I was also happy that, since water problems are perennial in the part of Blantyre I reside in, perhaps the problem would ease—this being the rainy season.
Why not, when the rains, which are the Mother of Water, are here?
I was wrong.
As I was jotting down my thoughts yesterday, I had spent two months without tapped water.
Yes, two months without tapped water in Blantyre City!
This is happening at a time cholera fatalities continue to be reported.
This is despite that, this week, Malawi has registered over 2,000 cholera cases.
To make matters worse, the number of cases growing by at least 200 per day.
Some of the most hit cities are those of Lilongwe and Blantyre, which explains why the Presidential Taskforce on Covid and Cholera announced, on January 2, 2023, that it had imposed a two-week suspension on school opening in Blantyre and Lilongwe cities.
This was done to save lives. This was done to preserve life. Understandably so. Children are the future of this country. And these children are preparing for the future through studies. It would be ironical, therefore, for learners and students— who are the future—to get cholera infections and die in the name of molding a future.

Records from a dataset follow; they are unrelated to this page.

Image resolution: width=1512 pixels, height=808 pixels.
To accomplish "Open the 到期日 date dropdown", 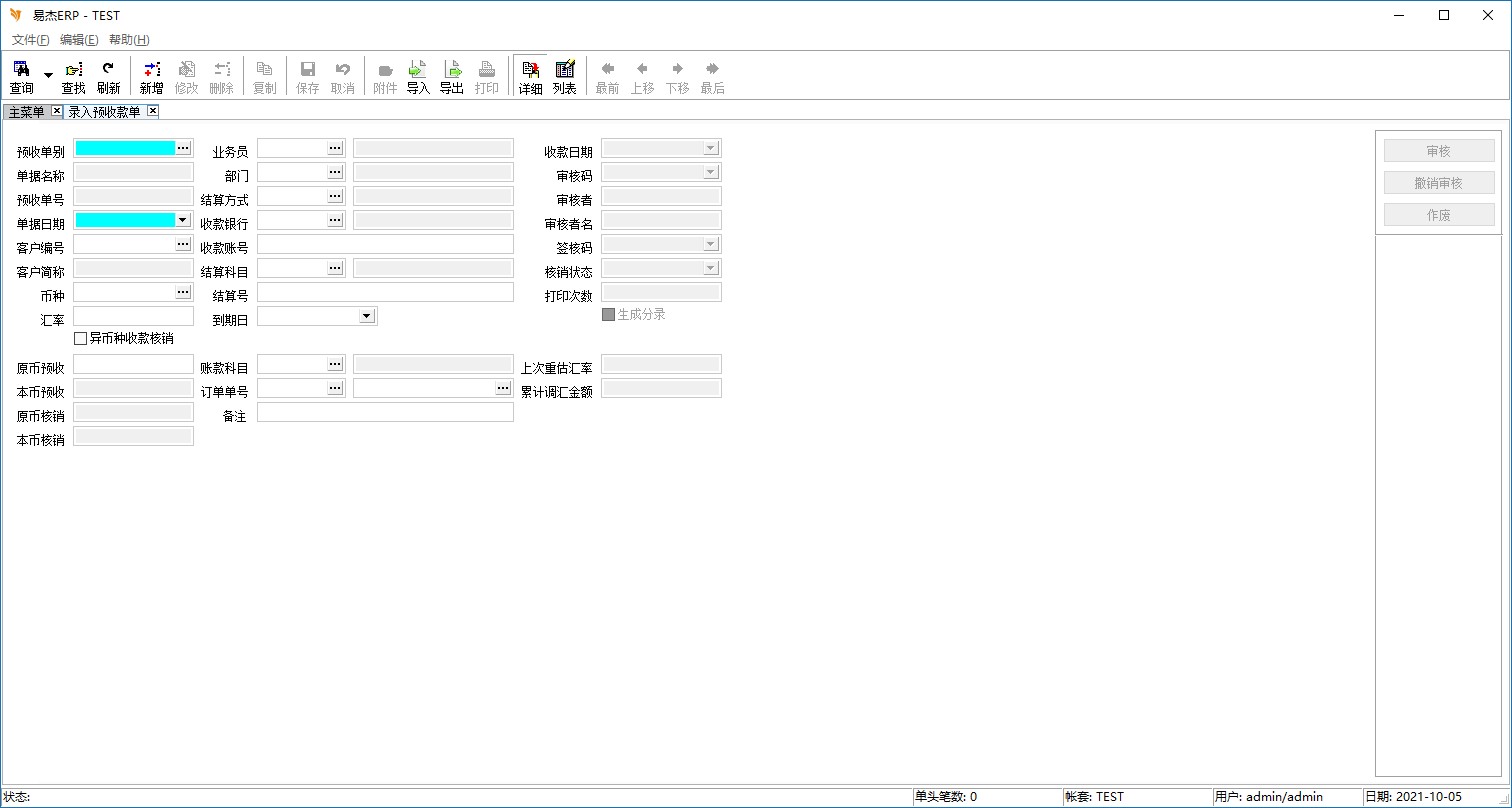I will click(x=367, y=316).
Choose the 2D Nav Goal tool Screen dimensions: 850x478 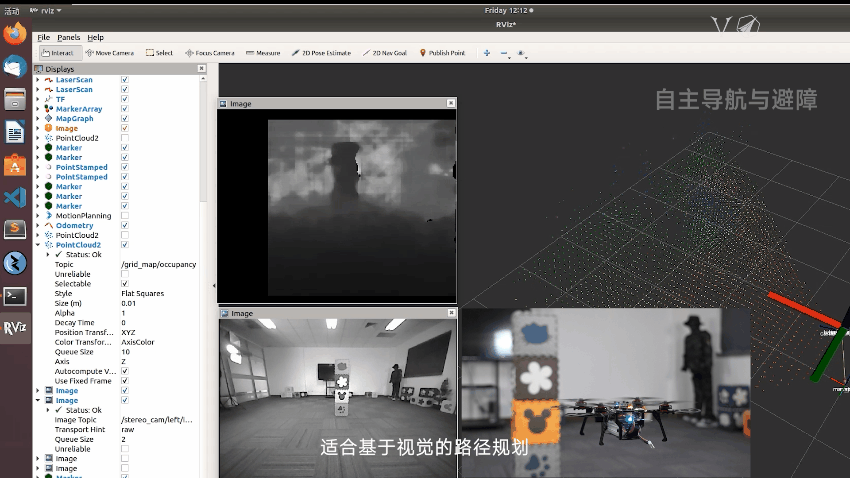pos(385,53)
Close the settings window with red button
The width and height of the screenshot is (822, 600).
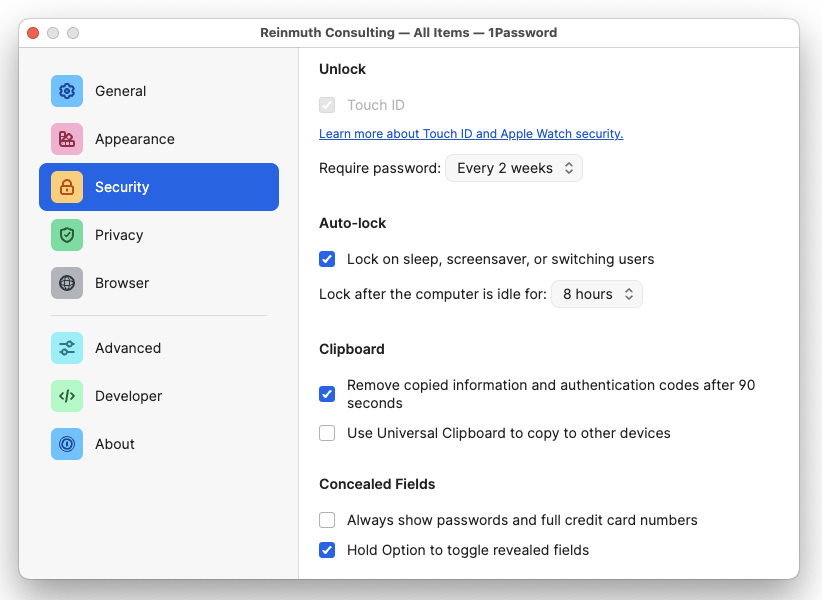33,33
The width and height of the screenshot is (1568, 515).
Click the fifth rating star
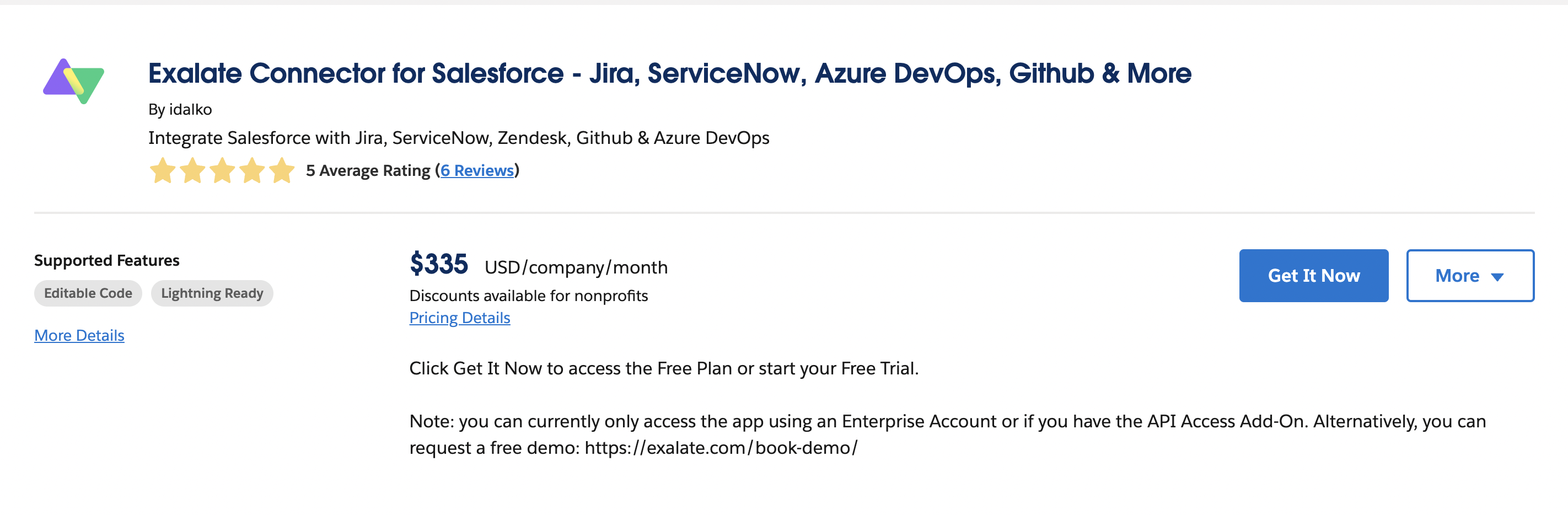pyautogui.click(x=282, y=171)
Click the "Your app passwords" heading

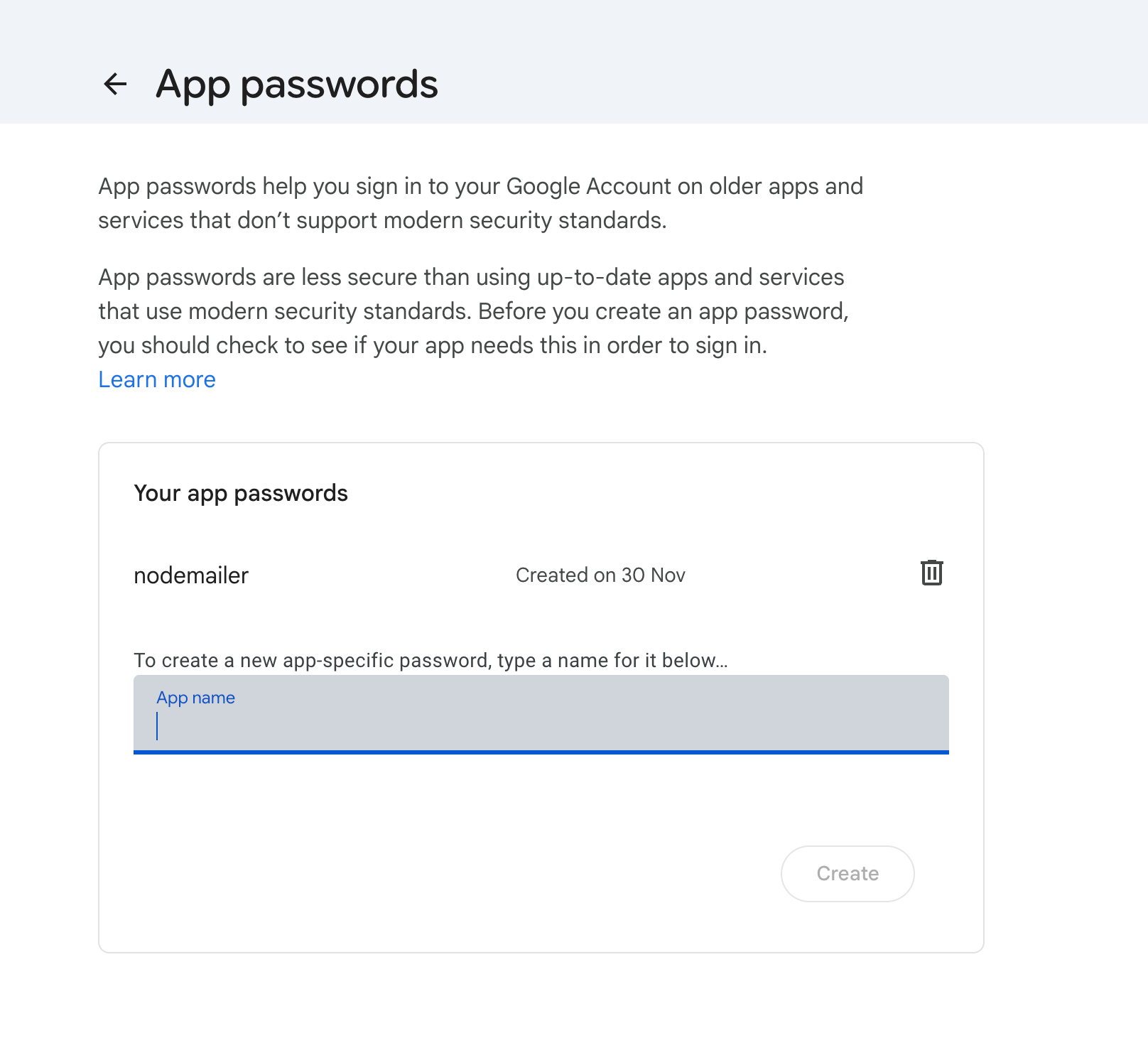point(241,493)
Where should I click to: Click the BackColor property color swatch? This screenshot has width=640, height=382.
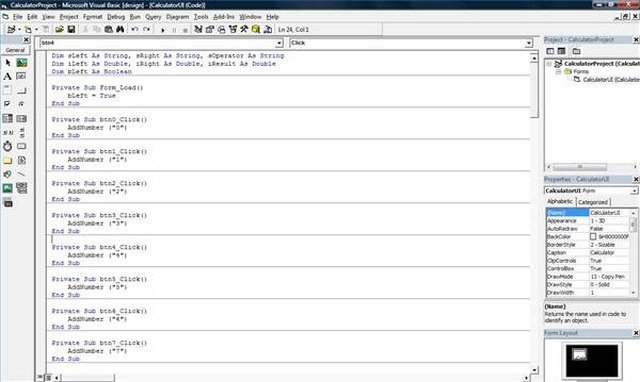593,237
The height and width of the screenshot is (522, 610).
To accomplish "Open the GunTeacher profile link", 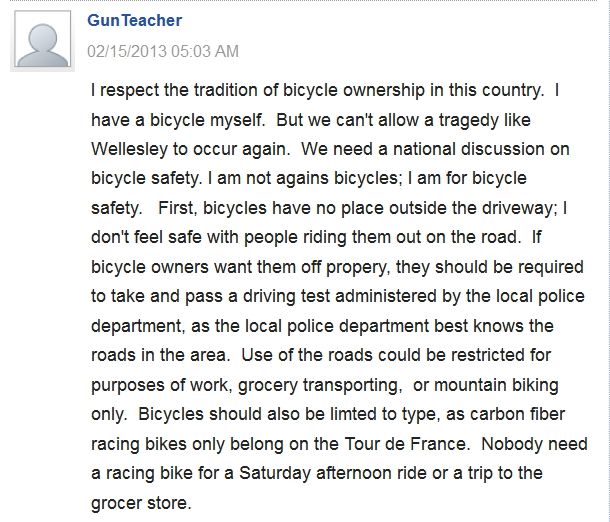I will pyautogui.click(x=135, y=20).
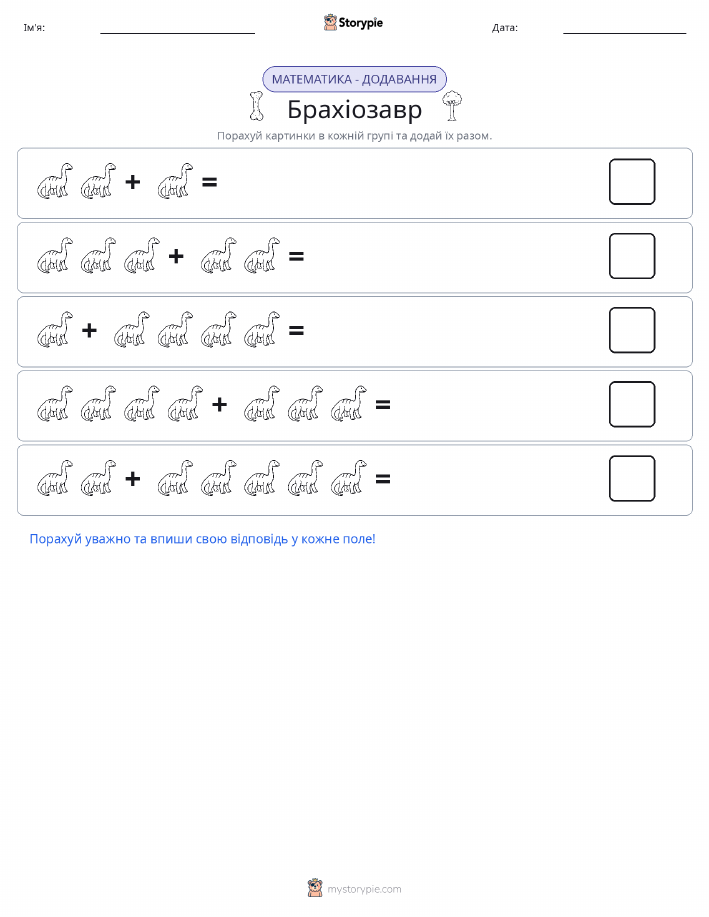Click the Брахіозавр title heading
Screen dimensions: 709x917
click(x=354, y=109)
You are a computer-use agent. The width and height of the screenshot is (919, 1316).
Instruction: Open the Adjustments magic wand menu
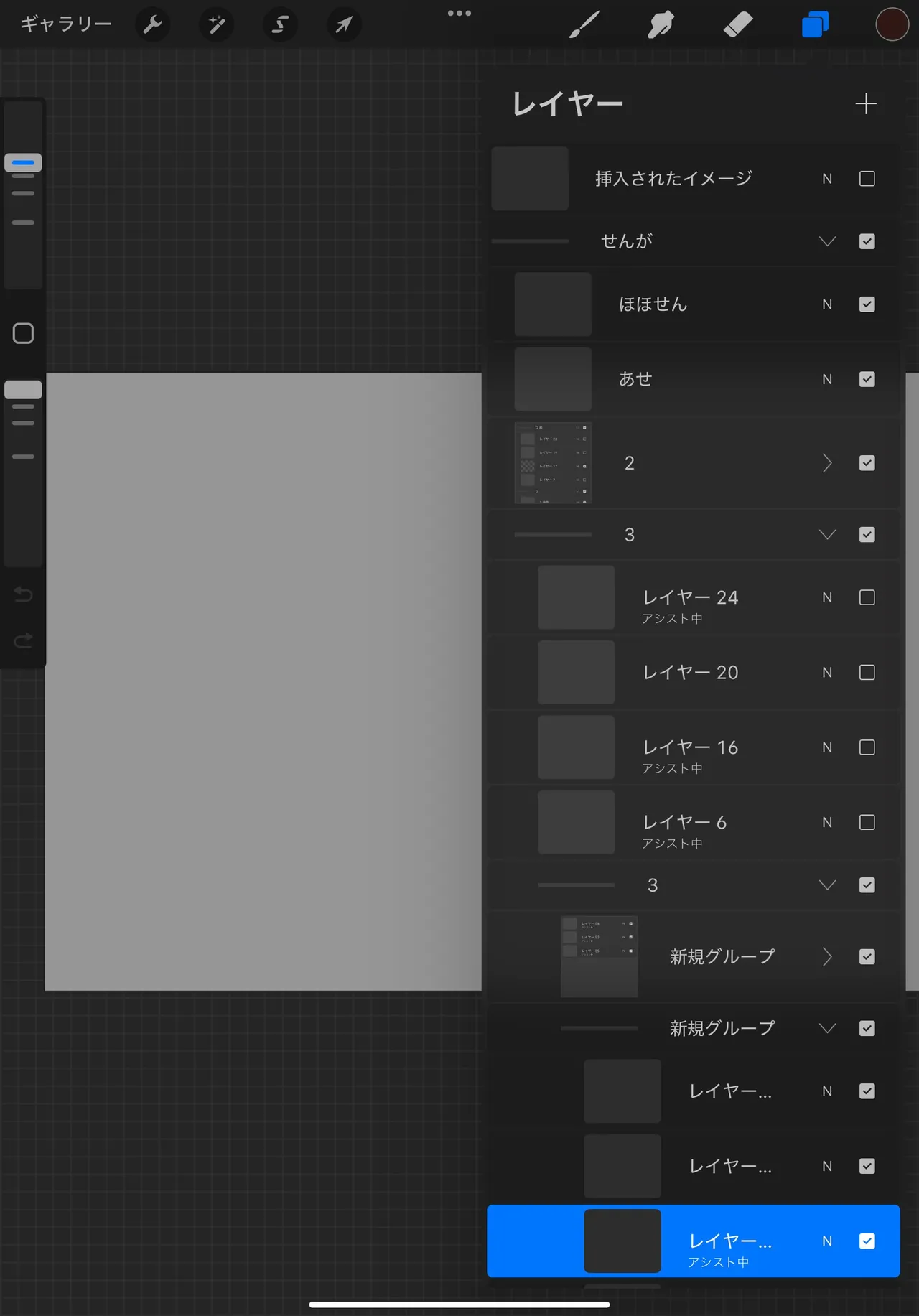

To avoid such calls in future, we all must do our best to stem cholera cases. The best way of reducing the cases is by following hygiene protocols.
We, ordinary people, can do so by following preventative measures.
Water boards, too, have a role to play. They have to make water available to users. I mean, potable water— something people in my township have been deprived of for two months now.
We are city mongers that are counting on rain water now. Literally.
Someone, somewhere, must be sleeping on the job.
This, Dear Pain, is the strangest of all times—time when people are being made to wait for tapped water for months on end, and yet this is supposed to be the rainy season.